A man here had his head cut off. My right breast has been taken away. Give my love to --- Good-bye, Grace.” Nurse Hume's left breast was cut away after she had written the note. She was a young woman of twenty-three and was formerly a nurse in Huddersfield Hospital.
Nurse Mullard, of Inverness, delivered the note personally to Nurse Hume's sister at Dumfries. She was also at Vilvorde, and she states that Nurse Hume acted the part of a heroine. A German attacked a wounded soldier whom Nurse Hume was taking to hospital. The nurse took his gun and shot the German dead.
This proved further evidence that Britain was justified in its declaration of war against Imperial Germany. Kate Hume, Jock's younger sister produced several letters including this one from Grace:
Dear Kate, — This is to say “Goodbye.” Have not long to live. Hospital has been set on fire. Germans cruel. A man here has had head cut off. My breast taken away. Give my love to —. Goodbye, Grace.
and another from a friend of Grace in Belgium:
To Miss Hume –
I have been asked by your sister, Miss Grace Hume, to hand the enclosed letter to you. My name is nurse Mullard, and I was with your sister when she died. Our camp hospital at Vilvorde was burnt to the ground and out of 1,517 men and 23 nurses only 19 nurses were saved, but 149 men managed to get away.
Grace requested me to tell you that her last thoughts were of ---- and you, and that you are not to worry over her. She would be going to meet her Jock. These were her last words. She endured great agony in her last hours.
One of the soldiers (our men) caught two German soldiers in the act of cutting off her left breast, her right one having already been cut off. They were killed instantly by our soldiers. Grace managed to scrawl this enclosed note before I found her, but we all say that your sister was a heroine.
She was out on the fields looking for wounded soldiers and on one occasion when bringing in a wounded soldier a German attacked her. She threw the soldier’s gun at him and shot him with her rifle. Of course all nurses here are armed.

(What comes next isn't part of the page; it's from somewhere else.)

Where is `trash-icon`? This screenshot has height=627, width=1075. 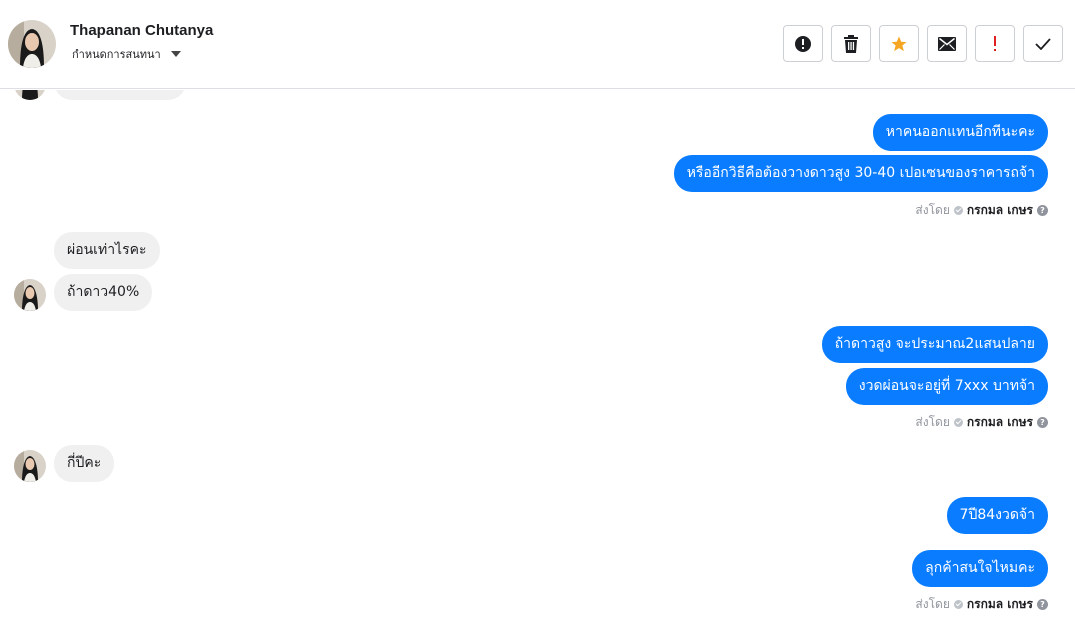 trash-icon is located at coordinates (851, 44).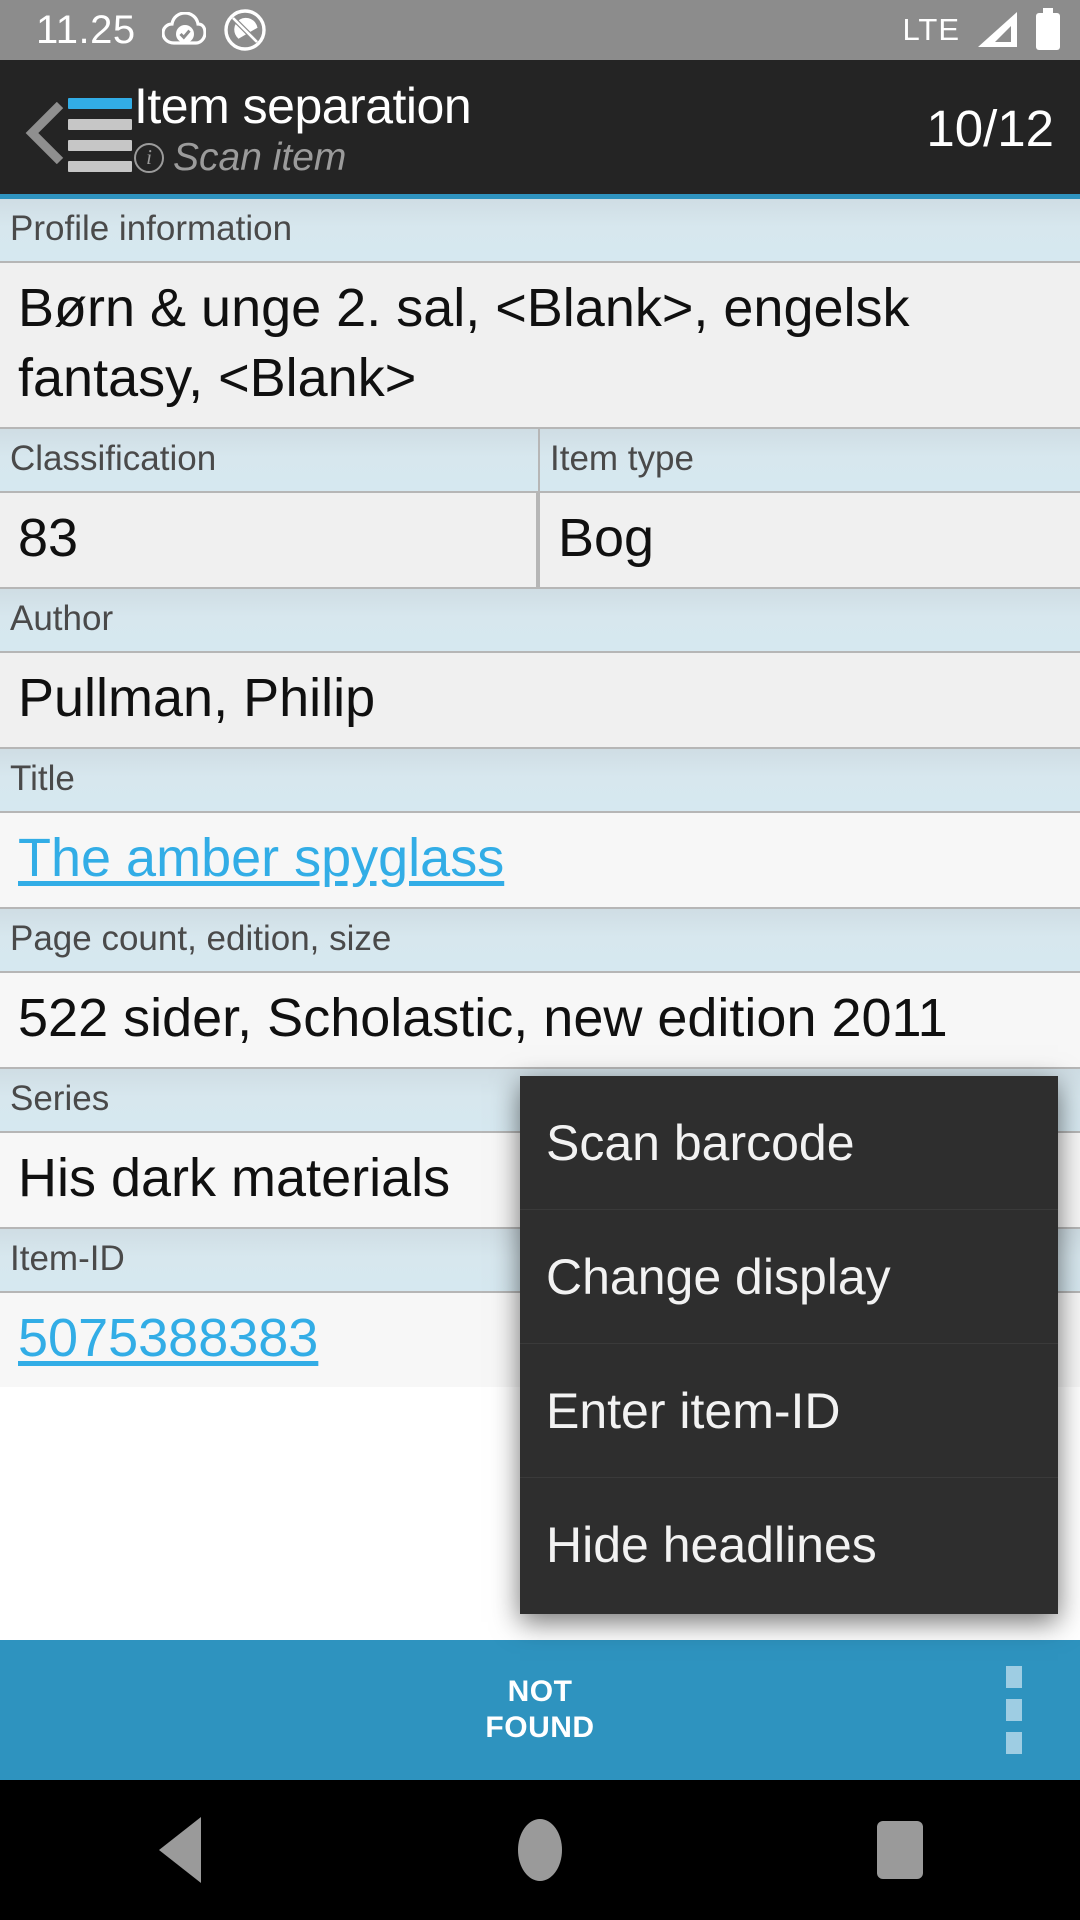 This screenshot has height=1920, width=1080. I want to click on field-value-text: 83, so click(48, 538).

I have just received word this moment to pack for Scotland. Will try to get this handed to you as there is no post from here, and we are making the best of a broken-down wagon truck for a shelter. Will give you fuller details when I see you. We are all quite safe now as there have been reinforcements.”
What was not realized at the time was that the whole report was a hoax concocted by none other than Jock's younger sister Kate Hume (17 at the time of the hoax). Andrew Hume had contacted the Home Office to verify the letters and the report, but news of the Belgian horrors had already reached the newspapers. Soon thereafter, Mr. Hume received a telegram informing him that his daughter Grace was safe and no such incidents had ever occurred. Grace followed up the telegram with a personal letter apologizing for her father's distress and concerned how anyone could know so many personal details about her time in Belgium.
Shortly thereafter, Kate Hume was put on trial for fabricating stories about her sister. After an emotional trial in which she pled adolescent hysteria, she was found guilty but allowed to be released based upon her already three month imprisonment.
Many attributed Kate's desire for attention to the same attention paid to her brother Jock at the time of his death. Others believed her sincerely deranged and the sudden loss of contact with sister Grace as something akin to her suddenly losing Jock.
Either way, I feel strong sympathy for Andrew Hume who had to endure his son's untimely death, then the prospect of his daughter's torture, then the embarrassment of a public trial for a crazed daughter. How very tragic.